What is needed
This exercise needs the complete data reproduced exactly.

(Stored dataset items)

+++

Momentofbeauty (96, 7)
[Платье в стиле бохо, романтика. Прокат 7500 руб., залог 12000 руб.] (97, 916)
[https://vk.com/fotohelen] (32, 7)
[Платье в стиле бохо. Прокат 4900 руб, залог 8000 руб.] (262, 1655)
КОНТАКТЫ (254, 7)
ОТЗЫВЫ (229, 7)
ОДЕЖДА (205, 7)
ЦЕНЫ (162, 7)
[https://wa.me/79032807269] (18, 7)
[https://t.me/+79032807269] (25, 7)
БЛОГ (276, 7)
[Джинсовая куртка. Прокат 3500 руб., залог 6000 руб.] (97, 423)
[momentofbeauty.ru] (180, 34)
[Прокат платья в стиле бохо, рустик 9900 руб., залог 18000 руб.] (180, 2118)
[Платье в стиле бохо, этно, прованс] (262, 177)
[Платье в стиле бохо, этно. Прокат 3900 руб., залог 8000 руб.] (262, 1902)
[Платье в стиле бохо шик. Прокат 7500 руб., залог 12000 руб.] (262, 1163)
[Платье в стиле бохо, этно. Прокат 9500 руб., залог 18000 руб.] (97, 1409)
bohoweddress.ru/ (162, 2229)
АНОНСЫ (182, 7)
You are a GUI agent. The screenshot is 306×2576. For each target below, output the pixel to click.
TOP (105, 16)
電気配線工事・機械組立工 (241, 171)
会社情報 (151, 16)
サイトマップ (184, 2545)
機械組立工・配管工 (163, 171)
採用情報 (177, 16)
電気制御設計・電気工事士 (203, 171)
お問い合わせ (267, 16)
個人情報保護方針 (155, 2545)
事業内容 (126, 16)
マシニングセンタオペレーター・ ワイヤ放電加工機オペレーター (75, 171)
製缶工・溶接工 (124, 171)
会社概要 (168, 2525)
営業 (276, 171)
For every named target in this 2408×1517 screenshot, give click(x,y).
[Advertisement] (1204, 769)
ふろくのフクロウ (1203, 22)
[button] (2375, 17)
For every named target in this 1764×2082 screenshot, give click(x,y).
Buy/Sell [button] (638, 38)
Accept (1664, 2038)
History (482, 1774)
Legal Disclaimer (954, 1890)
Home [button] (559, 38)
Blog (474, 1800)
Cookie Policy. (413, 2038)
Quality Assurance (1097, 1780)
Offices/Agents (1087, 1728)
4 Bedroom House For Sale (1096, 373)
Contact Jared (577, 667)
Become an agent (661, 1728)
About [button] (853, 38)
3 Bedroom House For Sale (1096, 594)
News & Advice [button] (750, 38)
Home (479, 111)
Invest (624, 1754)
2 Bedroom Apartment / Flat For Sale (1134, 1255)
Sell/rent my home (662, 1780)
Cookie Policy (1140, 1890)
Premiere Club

+++

Exercise result
Momentofbeauty (96, 7)
[Платье в стиле бохо, романтика. Прокат 7500 руб., залог 12000 руб.] (97, 916)
[https://vk.com/fotohelen] (32, 7)
[Платье в стиле бохо. Прокат 4900 руб, залог 8000 руб.] (262, 1655)
КОНТАКТЫ (254, 7)
ОТЗЫВЫ (229, 7)
ОДЕЖДА (205, 7)
ЦЕНЫ (162, 7)
[https://wa.me/79032807269] (18, 7)
[https://t.me/+79032807269] (25, 7)
БЛОГ (276, 7)
[Джинсовая куртка. Прокат 3500 руб., залог 6000 руб.] (97, 423)
[momentofbeauty.ru] (180, 34)
[Прокат платья в стиле бохо, рустик 9900 руб., залог 18000 руб.] (180, 2118)
[Платье в стиле бохо, этно, прованс] (262, 177)
[Платье в стиле бохо, этно. Прокат 3900 руб., залог 8000 руб.] (262, 1902)
[Платье в стиле бохо шик. Прокат 7500 руб., залог 12000 руб.] (262, 1163)
[Платье в стиле бохо, этно. Прокат 9500 руб., залог 18000 руб.] (97, 1409)
bohoweddress.ru/ (162, 2229)
АНОНСЫ (182, 7)
You are a GUI agent. The screenshot is 306×2576. For each target below, output the pixel to click.
TOP (105, 16)
電気配線工事・機械組立工 (241, 171)
会社情報 (151, 16)
サイトマップ (184, 2545)
機械組立工・配管工 (163, 171)
採用情報 (177, 16)
電気制御設計・電気工事士 (203, 171)
お問い合わせ (267, 16)
個人情報保護方針 (155, 2545)
事業内容 (126, 16)
マシニングセンタオペレーター・ ワイヤ放電加工機オペレーター (75, 171)
製缶工・溶接工 (124, 171)
会社概要 (168, 2525)
営業 (276, 171)
For every named target in this 2408×1517 screenshot, give click(x,y).
[Advertisement] (1204, 769)
ふろくのフクロウ (1203, 22)
[button] (2375, 17)
For every named target in this 1764×2082 screenshot, give click(x,y).
Buy/Sell [button] (638, 38)
Accept (1664, 2038)
History (482, 1774)
Legal Disclaimer (954, 1890)
Home [button] (559, 38)
Blog (474, 1800)
Cookie Policy. (413, 2038)
Quality Assurance (1097, 1780)
Offices/Agents (1087, 1728)
4 Bedroom House For Sale (1096, 373)
Contact Jared (577, 667)
Become an agent (661, 1728)
About [button] (853, 38)
3 Bedroom House For Sale (1096, 594)
News & Advice [button] (750, 38)
Home (479, 111)
Invest (624, 1754)
2 Bedroom Apartment / Flat For Sale (1134, 1255)
Sell/rent my home (662, 1780)
Cookie Policy (1140, 1890)
Premiere Club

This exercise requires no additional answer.